··· DATA SUPPLIED ···

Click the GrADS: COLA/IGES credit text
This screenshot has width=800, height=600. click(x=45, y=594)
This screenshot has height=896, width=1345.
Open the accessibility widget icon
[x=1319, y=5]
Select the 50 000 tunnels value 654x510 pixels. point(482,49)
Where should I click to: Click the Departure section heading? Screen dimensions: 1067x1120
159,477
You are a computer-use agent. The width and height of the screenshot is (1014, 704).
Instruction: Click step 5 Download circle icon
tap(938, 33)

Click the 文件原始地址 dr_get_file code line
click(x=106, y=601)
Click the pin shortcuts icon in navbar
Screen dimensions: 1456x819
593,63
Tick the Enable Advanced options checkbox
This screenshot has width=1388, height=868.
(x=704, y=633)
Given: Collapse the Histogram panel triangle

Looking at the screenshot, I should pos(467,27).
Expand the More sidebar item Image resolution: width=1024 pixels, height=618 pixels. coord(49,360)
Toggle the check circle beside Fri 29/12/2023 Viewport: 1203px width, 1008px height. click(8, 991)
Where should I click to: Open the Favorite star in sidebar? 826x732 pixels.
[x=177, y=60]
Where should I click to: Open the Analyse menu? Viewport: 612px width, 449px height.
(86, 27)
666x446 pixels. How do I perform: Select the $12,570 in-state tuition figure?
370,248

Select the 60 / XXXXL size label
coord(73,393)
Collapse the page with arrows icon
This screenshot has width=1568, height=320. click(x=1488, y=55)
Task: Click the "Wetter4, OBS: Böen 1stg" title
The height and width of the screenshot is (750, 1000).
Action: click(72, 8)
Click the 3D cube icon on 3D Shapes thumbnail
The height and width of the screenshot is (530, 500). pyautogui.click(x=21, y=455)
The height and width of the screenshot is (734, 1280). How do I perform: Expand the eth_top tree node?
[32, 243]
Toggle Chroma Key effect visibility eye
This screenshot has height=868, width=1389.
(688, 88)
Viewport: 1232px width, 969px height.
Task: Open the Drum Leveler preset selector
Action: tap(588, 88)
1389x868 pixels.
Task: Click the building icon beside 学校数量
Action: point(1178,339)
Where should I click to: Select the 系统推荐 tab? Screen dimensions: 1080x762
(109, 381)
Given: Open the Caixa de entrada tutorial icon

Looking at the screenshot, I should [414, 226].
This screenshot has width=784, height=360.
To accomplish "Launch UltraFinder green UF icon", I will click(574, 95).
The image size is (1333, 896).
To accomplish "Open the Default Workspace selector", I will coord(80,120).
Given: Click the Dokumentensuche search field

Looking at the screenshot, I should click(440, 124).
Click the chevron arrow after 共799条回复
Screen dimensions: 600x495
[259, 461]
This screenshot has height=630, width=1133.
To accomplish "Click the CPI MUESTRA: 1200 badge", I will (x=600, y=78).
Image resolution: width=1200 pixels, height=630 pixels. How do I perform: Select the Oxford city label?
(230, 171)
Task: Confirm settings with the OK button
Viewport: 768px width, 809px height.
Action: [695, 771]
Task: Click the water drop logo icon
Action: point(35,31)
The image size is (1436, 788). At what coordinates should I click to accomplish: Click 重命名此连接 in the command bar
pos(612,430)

···

# TO BE DONE
Update the listing lines between the line holding "Where should I click to: Select" and the line holding "will click(574, 95).", inclusive, by replacing "Screen dimensions" with "Display size" and leaving everything else unchanged.

# SOLUTION TO THIS PROBLEM
Where should I click to: Select the 系统推荐 tab? Display size: 1080x762
(109, 381)
Given: Open the Caixa de entrada tutorial icon

Looking at the screenshot, I should [414, 226].
This screenshot has width=784, height=360.
To accomplish "Launch UltraFinder green UF icon", I will click(574, 95).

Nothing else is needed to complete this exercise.